Mister & Babydoll live in Panama City |
I awoke to a very warm and humid climate inside
my sleeping bag cocoon. Florida weather is in full swing despite the clouds overhead. I just need a little sun now and life is complete. It’s my birthday tomorrow and usually I get very
excited about my birthday. You only get one day a year that is 100% yours, and
you are lucky if you get to spend even 10% of it the way you want. And even then
you still have to share it with hundreds of other people who have the same birthday and sometimes I don't even like sharing dessert much less sharing my birthday.

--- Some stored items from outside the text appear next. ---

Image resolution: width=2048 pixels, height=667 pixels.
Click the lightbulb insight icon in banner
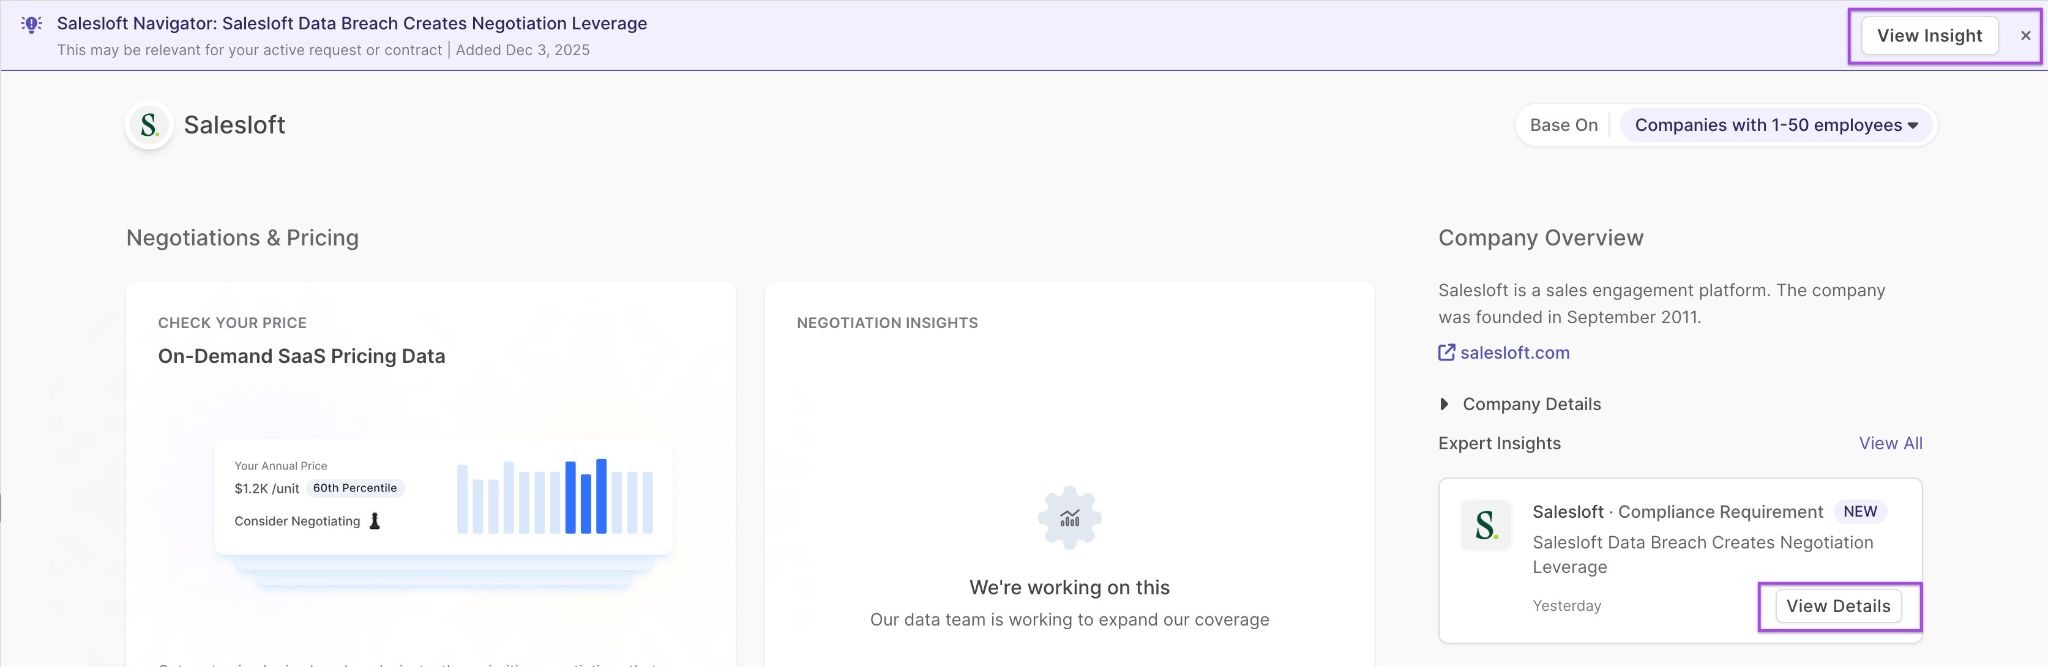coord(31,24)
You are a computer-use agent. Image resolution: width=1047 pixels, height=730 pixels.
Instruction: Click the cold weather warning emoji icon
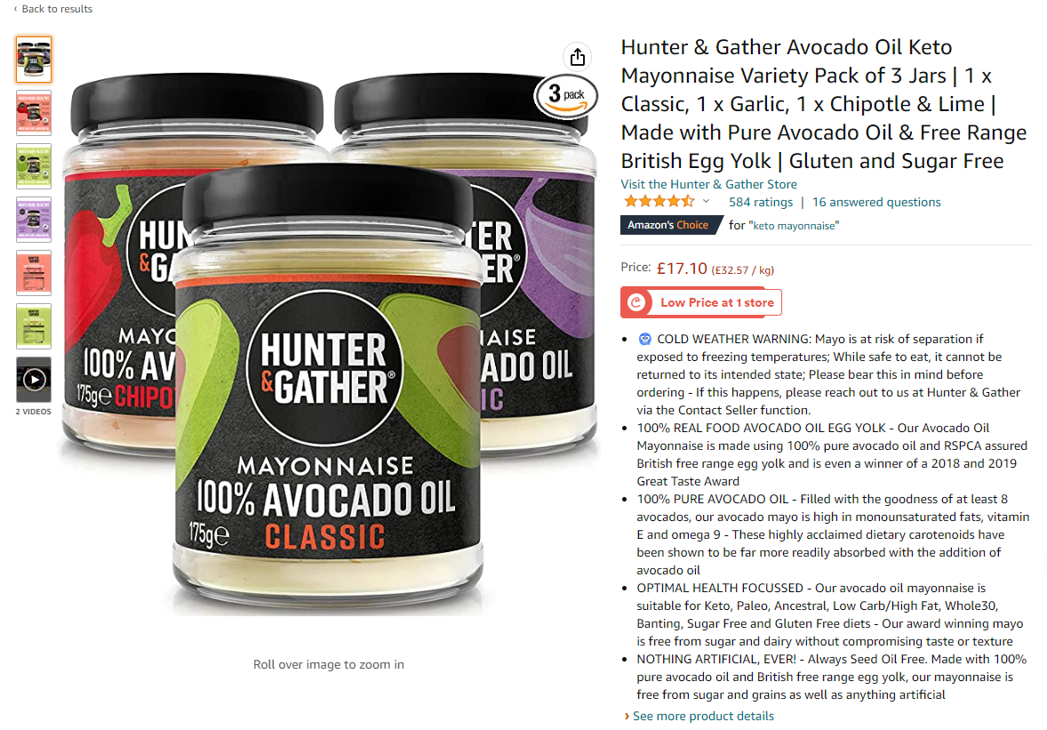[x=644, y=340]
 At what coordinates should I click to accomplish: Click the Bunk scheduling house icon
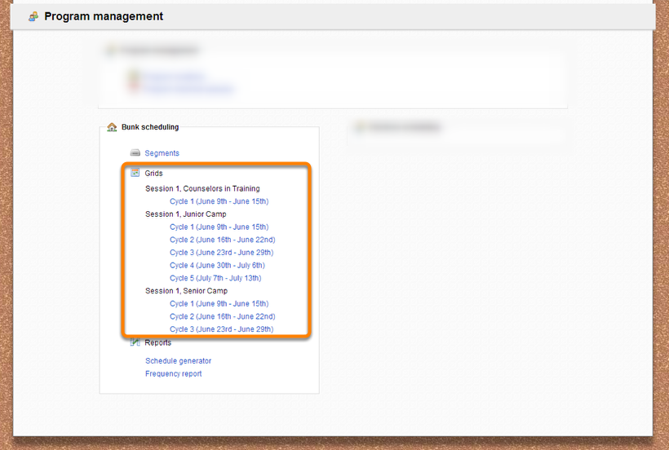[112, 127]
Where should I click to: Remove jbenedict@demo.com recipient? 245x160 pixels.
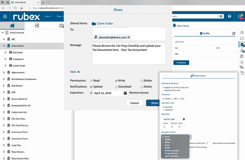tap(129, 37)
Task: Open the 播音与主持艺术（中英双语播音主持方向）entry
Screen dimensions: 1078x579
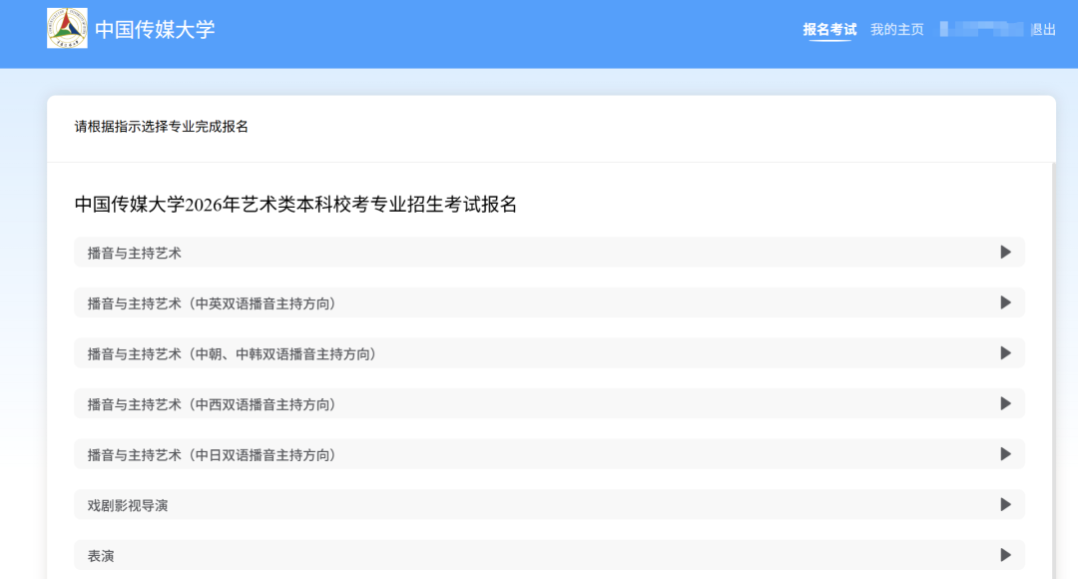Action: point(212,303)
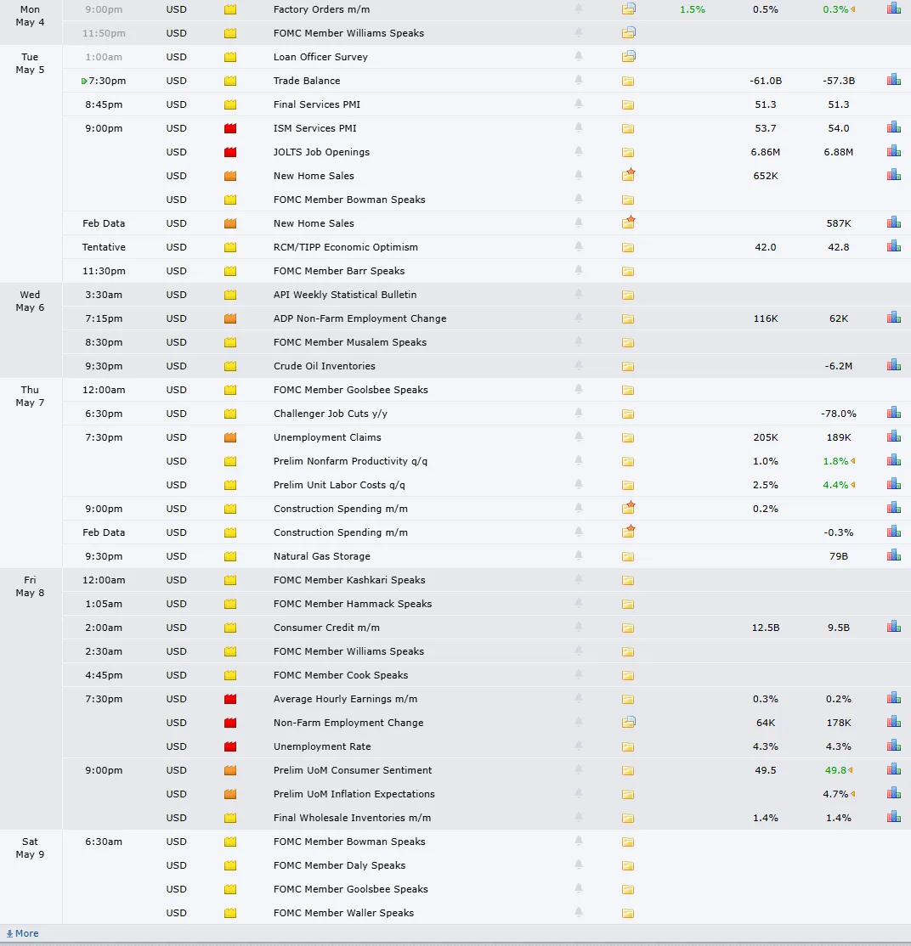911x946 pixels.
Task: Open Natural Gas Storage event
Action: tap(321, 556)
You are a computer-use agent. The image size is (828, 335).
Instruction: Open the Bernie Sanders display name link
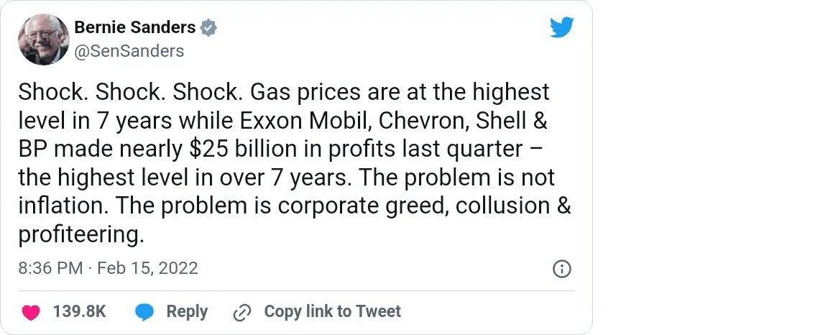coord(135,28)
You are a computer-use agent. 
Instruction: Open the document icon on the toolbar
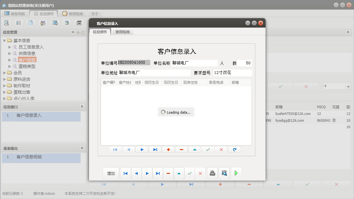(x=31, y=23)
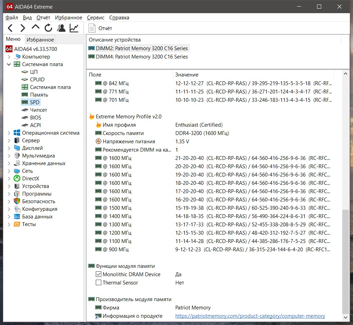Viewport: 353px width, 325px height.
Task: Collapse the Системная плата tree node
Action: click(9, 64)
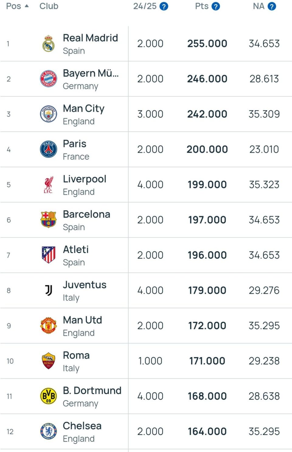
Task: Open help icon next to Pts
Action: [x=216, y=6]
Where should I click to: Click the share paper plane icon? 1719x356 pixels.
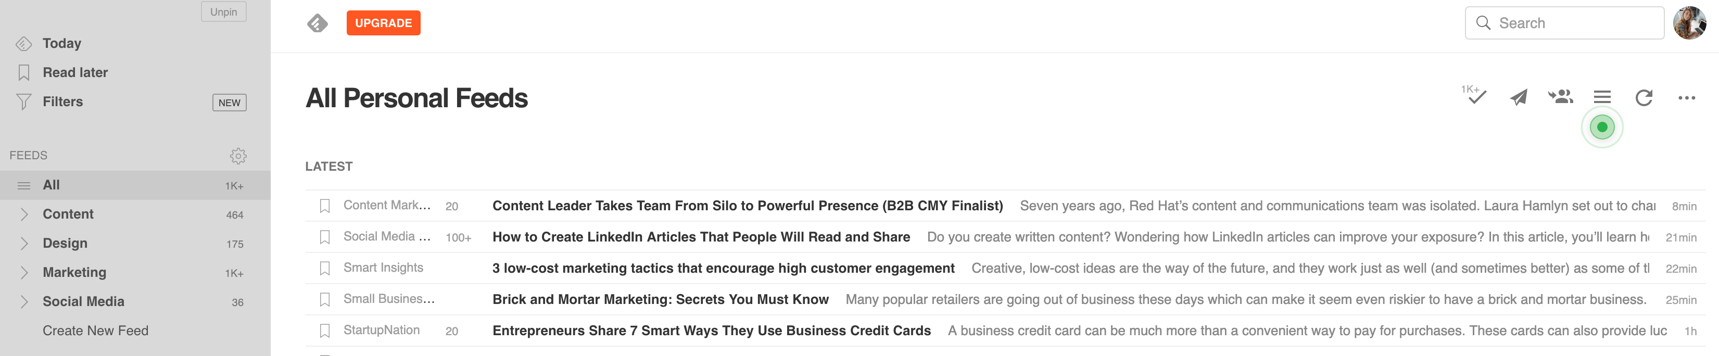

Regardless, I want to always be excited about my birthday no matter how old I get. But in a way, it’s seemed as though this entire trip has been a birthday present, filled with endless excitement. I like to think that this trip was a way to do something just for me, that I needed desperately in order to start living a better story. Now, just a day away, I feel as though I’ve already had the best present ever. Time in so many beautiful places, the opportunity to simply sit and do nothing but enjoy life, alongside some of my favorite people. I've had the freedom to be whatever I want and to meet new people and experience excitement in even the tiniest new adventures. My goal is to be in Charleston for my birthday, but I’m already so blessed that Charleston will just be icing on the cake.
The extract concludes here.